### Brief
Among the entries that follow, find every line with the word "computer" and list it.

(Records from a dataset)
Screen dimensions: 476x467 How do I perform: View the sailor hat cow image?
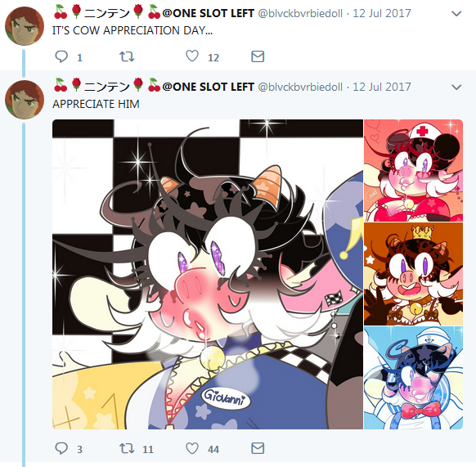coord(414,378)
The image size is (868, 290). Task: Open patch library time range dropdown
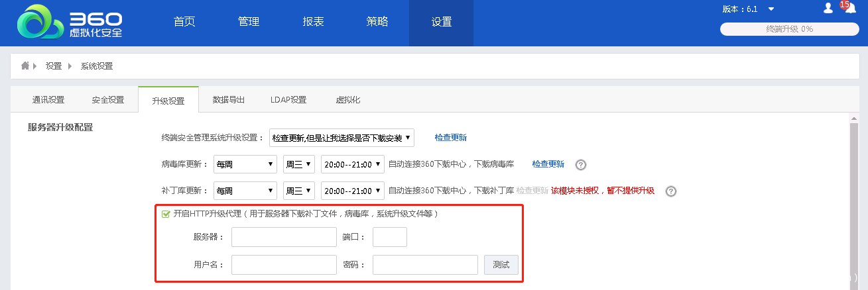click(352, 191)
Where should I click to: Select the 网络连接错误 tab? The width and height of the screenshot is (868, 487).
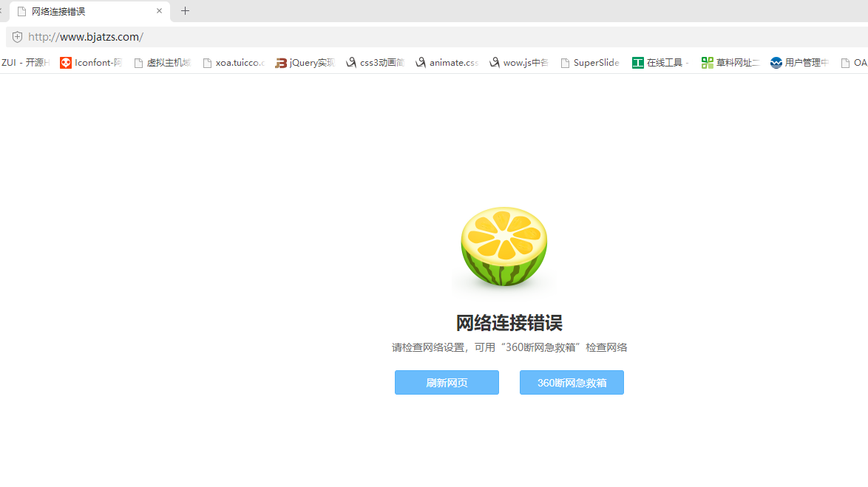81,11
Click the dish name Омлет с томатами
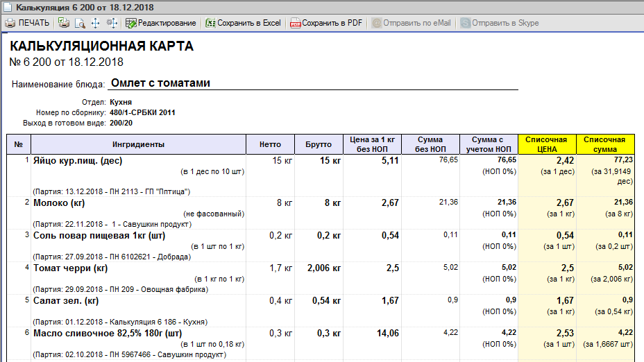 [160, 83]
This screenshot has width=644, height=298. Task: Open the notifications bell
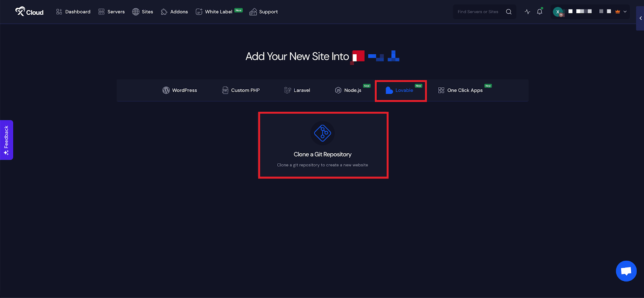point(540,12)
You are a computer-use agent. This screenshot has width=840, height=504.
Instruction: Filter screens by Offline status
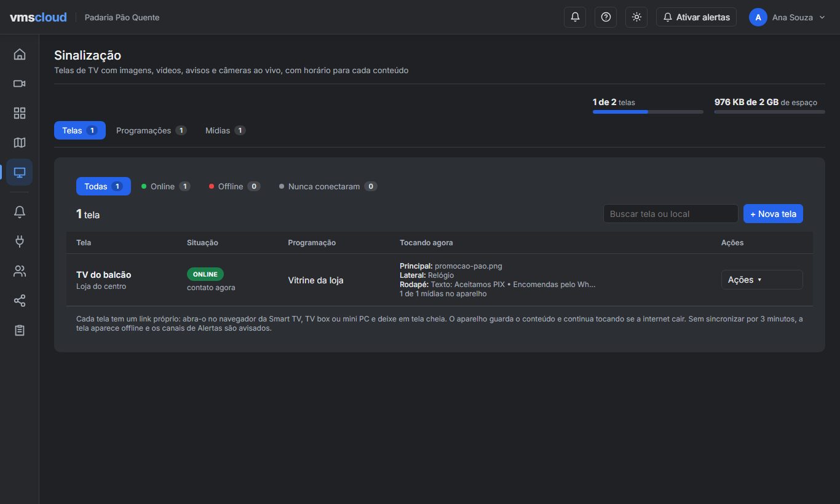234,186
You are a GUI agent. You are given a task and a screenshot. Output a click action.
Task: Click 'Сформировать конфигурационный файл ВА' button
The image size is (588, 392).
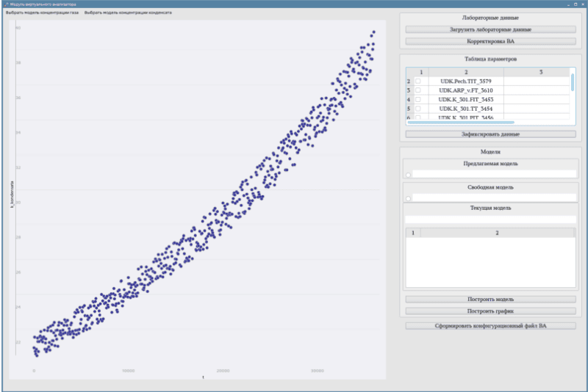(x=490, y=325)
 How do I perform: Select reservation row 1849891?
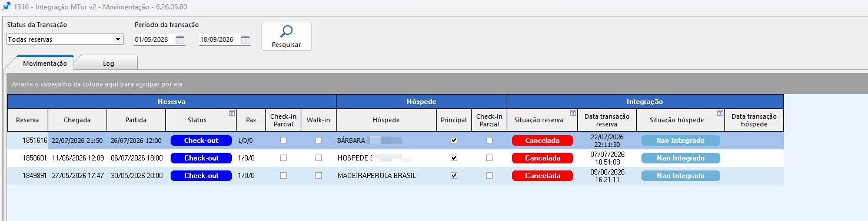395,176
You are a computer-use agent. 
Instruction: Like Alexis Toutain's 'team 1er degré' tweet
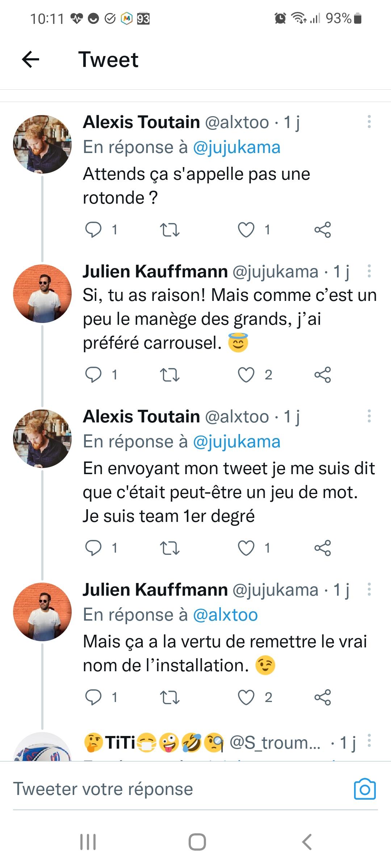[246, 548]
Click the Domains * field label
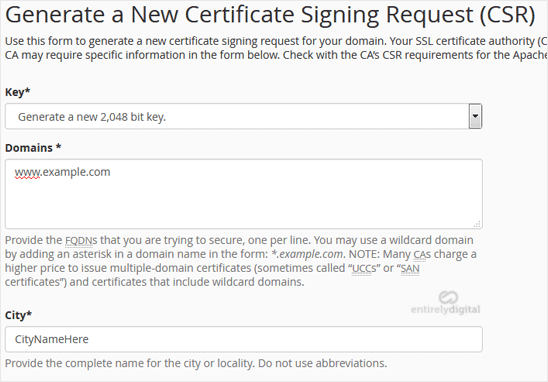The width and height of the screenshot is (548, 382). [33, 148]
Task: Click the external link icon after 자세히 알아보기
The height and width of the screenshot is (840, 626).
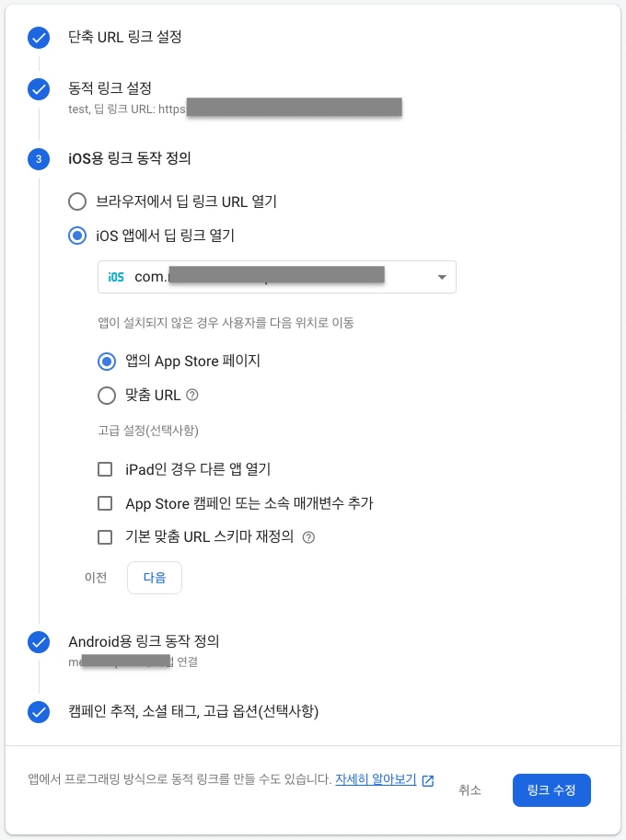Action: [428, 780]
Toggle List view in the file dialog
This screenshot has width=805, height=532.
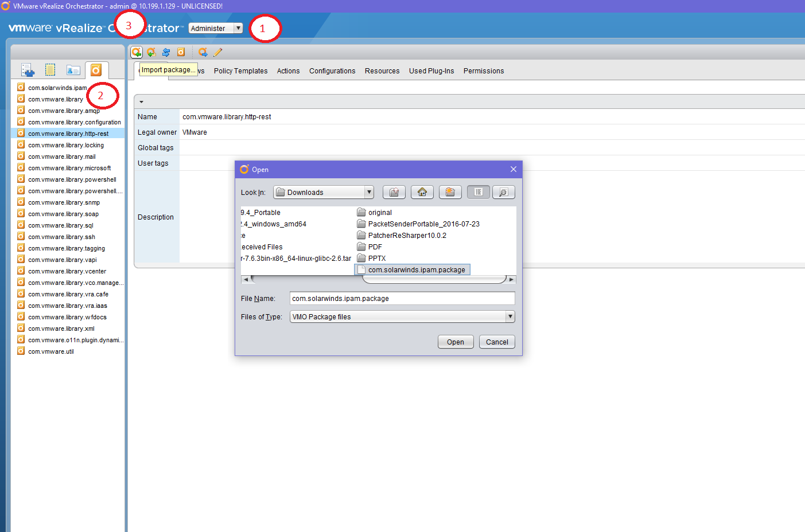coord(479,192)
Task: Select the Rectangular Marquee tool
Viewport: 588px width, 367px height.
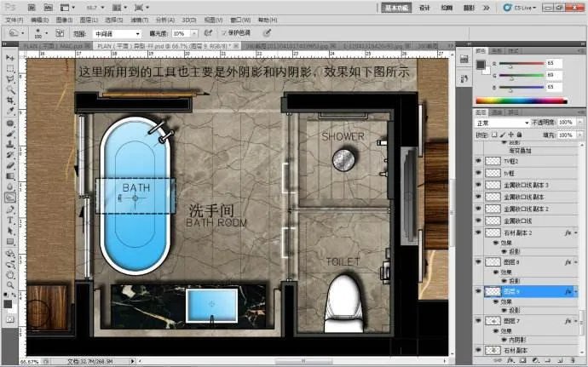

### Your solution
You are a computer-use agent. This screenshot has width=840, height=504.
You are a computer-use agent. 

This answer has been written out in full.